Diocleziano
Autore: Giovanni Costa
pagine: 68
Proprio perché le strutture banausiche della modernità stanno adesso affondando nei negotia venalium rerum, il preambolo editoriale si limiterà a un minuscolo cenno, per chi si accinga a leggere questo aureo profilo di Gaio Aurelio Valerio Diocleziano, alla sua politica economica, ovvero al famoso editto che significò il “più grande calmiere dell’antichità”, per le cui trasgressioni l’imperatore comminava la pena di morte.
E un cenno altrettanto breve alla ‘persecuzione’ suscitata dai quattro decreti con cui il mite Diocleziano consentì a reprimere quella propaganda cristiana che, detestata dal popolo occidentale dell’impero e schernita dai filosofi, estenuava la compagine militare e civile della parte orientale dello Stato romano.

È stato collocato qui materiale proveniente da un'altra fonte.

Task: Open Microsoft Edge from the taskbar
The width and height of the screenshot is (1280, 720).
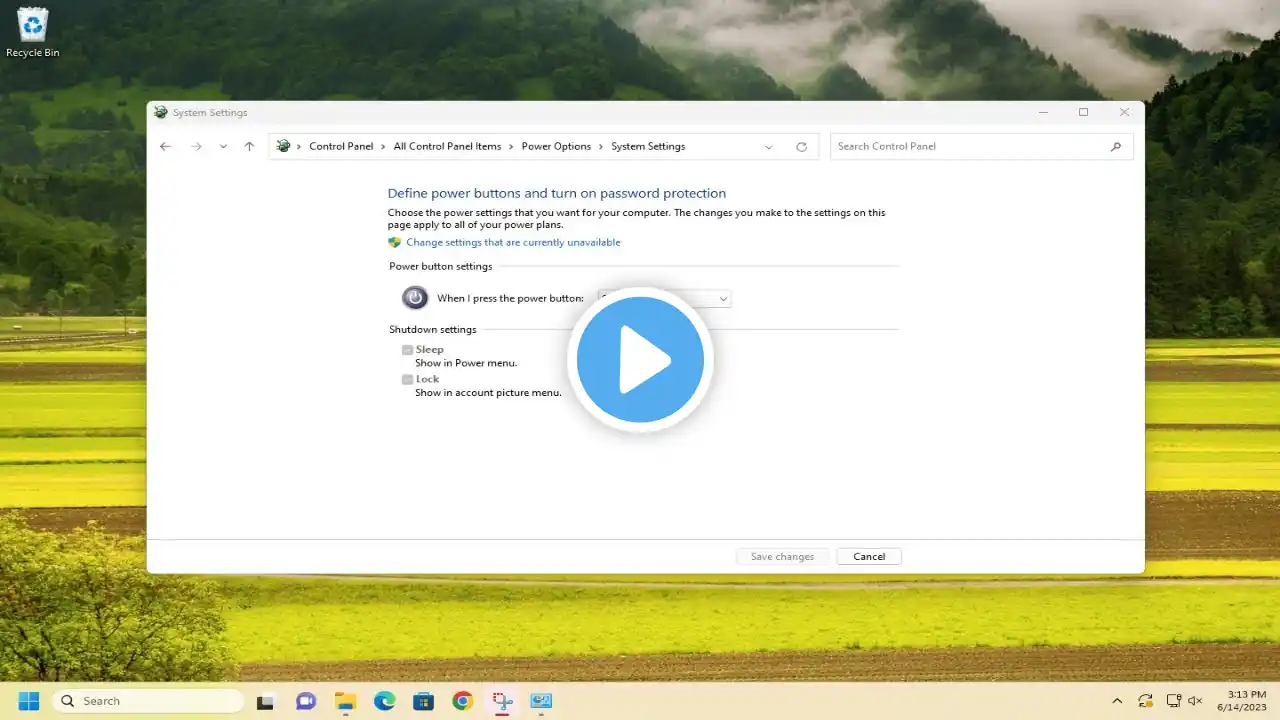Action: pos(384,701)
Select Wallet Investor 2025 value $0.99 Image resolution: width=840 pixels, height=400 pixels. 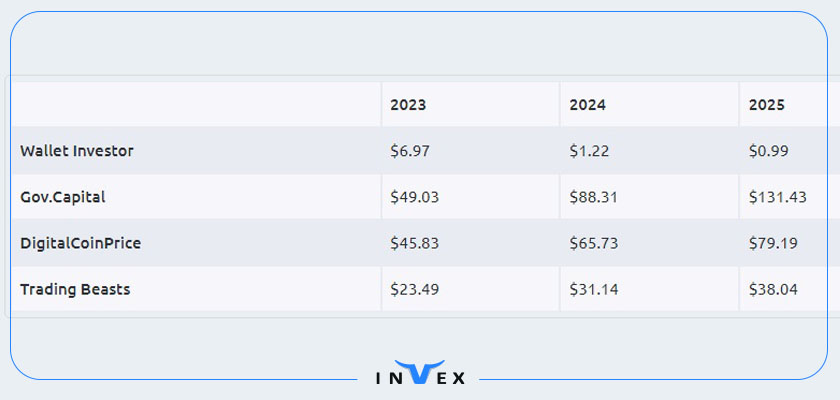coord(769,151)
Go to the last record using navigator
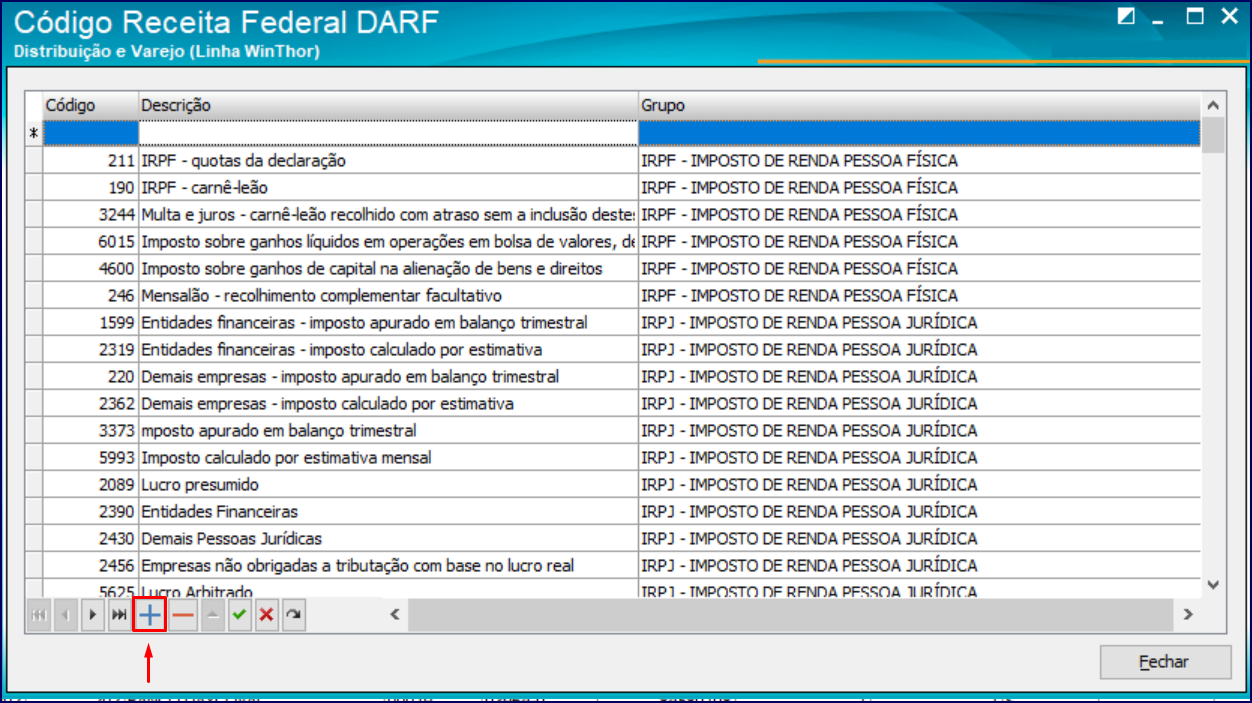Image resolution: width=1252 pixels, height=703 pixels. coord(119,615)
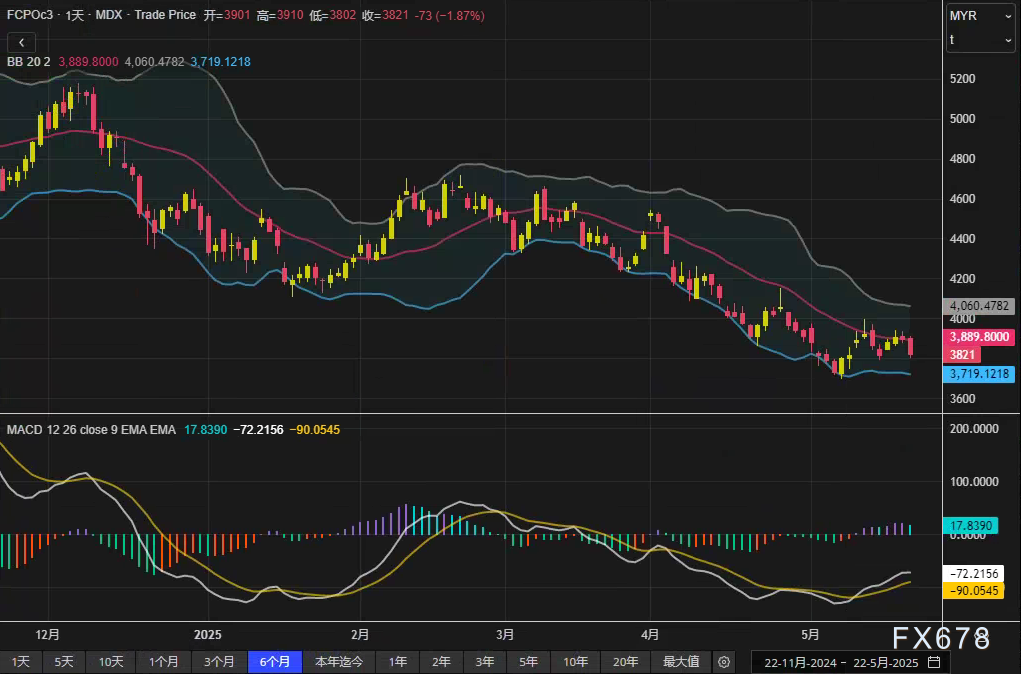
Task: Open the MYR currency dropdown
Action: [x=980, y=16]
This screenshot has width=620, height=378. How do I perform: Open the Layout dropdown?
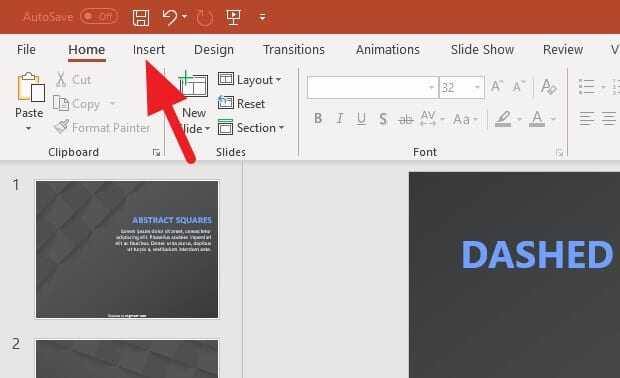point(250,80)
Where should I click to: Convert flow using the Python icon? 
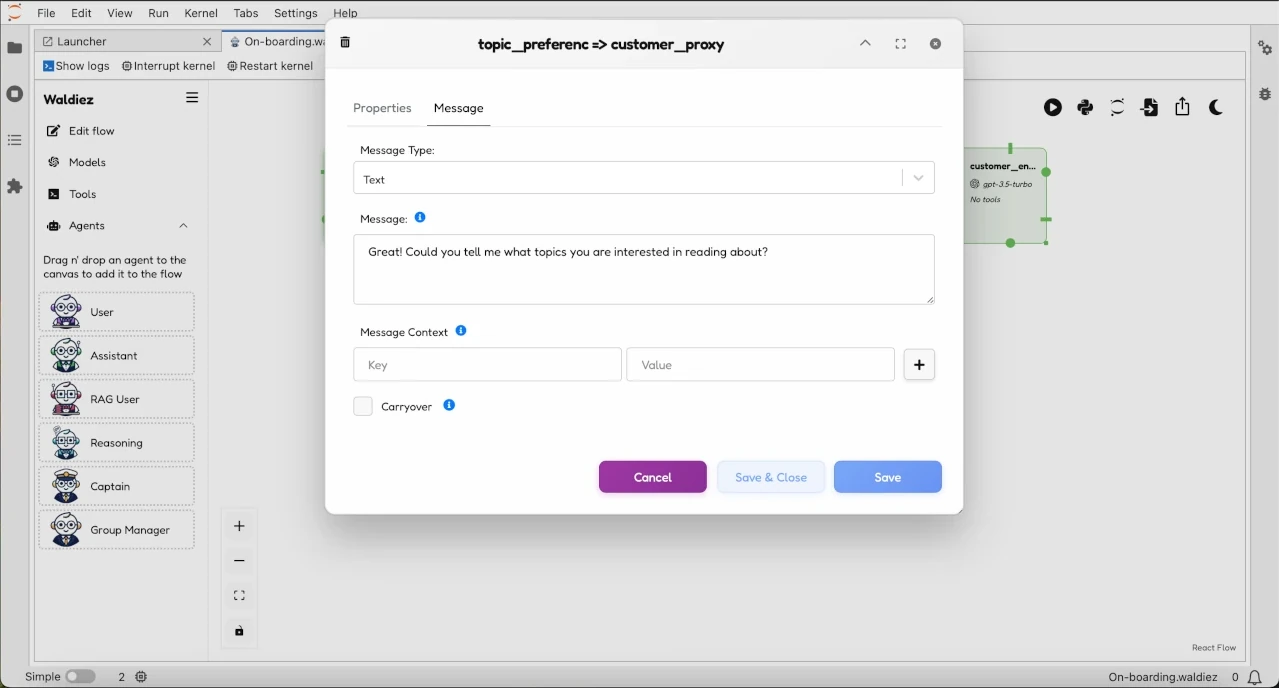[1085, 108]
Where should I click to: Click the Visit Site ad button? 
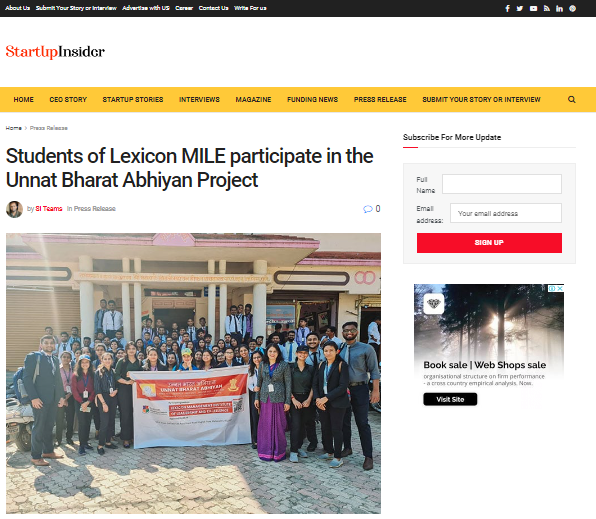pyautogui.click(x=450, y=399)
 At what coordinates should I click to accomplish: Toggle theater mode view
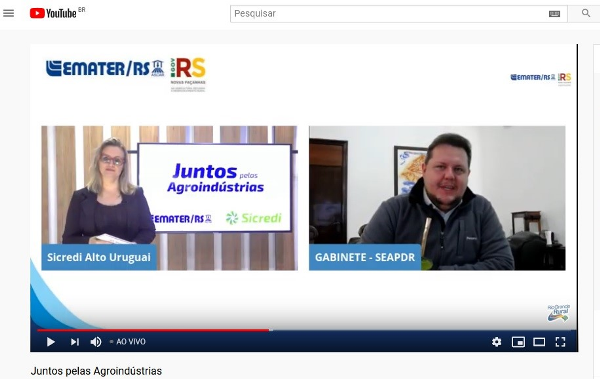(x=539, y=341)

(Chi, invece, compiacendosi di morbose congetture, vorrà distrarsi dalla lettura dello scritto ‘gentile’ di Costa, potrà sfogliare, con cautela, per non subire contaminazioni, il De mortibus persecutorum, scorrendo le rabbiose esecrazioni di un intellettuale cristiano – già chiamato da Diocleziano a Nicomedia, alla cattedra di retorica latina -, il Firmiano Lattanzio: più che un padre, un partigiano della Chiesa – “ein christlicher Publizist“!)
Nel tempo di lettura così risparmiato, il lettore saprà invece riflettere sulle parole con cui Diocleziano rivelava il proprio rispetto e devozione verso la tradizionale religiosità gentilizia.
Dall’editto contro i Manichei: “Coloro che alle antichissime religioni oppongono nuove e oscure sette commettono ingratitudine nei riguardi della divinità, dimenticandone i benefici.
” Dal rescritto sui matrimoni: “Al nostro animo pio e religioso sembrano sopra tutti venerandi, e da osservare con sempiterna devozione, quegli ordinamenti che le leggi romane istituirono a scopo di santità e purità.
Qualora i nostri sudditi conducano tutti una vita pia, religiosa, ferma e casta, noi siamo convinti che gli Dei immortali continueranno a favorire e proteggere, come sempre, il nome romano.
Solo quel che è santo e venerabile può ricevere protezione dalla nostra autorità e dai nostri comandamenti: grazie al favore degli Dei la romana maestà è pervenuta a tanta altezza, giacché sapienza e religione ne ispirarono le leggi.
” Giovanni Costa afferma che la magnanimità di Diocleziano – “la grandezza d’animo e la potenza d’agire di quest’ultimo grande imperatore che s’ispirava alla tradizione dell’antica Roma” (Raimondo Bacchisio Motzo) -, la sua fermezza nel considerare la dignità imperiale più un ufficio da adempiere, una disciplina da praticare in stile castrense che un privilegio da conservare in abito cortigiano, le sue cure attente per gli studi giuridici, storici, retorici, la sua decisione ‘campale’ nel dominio militare, architettonico, finanziario, permisero di restaurare la securitas, la pax: la felicitas dell’Impero.
Dopo di lui, per le terre pagane di Roma, bonificate e redente dal pastore cristiano, nessun capo glorioso – sopra le terre, negli spazi del cielo, sola, la meteora di Giuliano il Grande.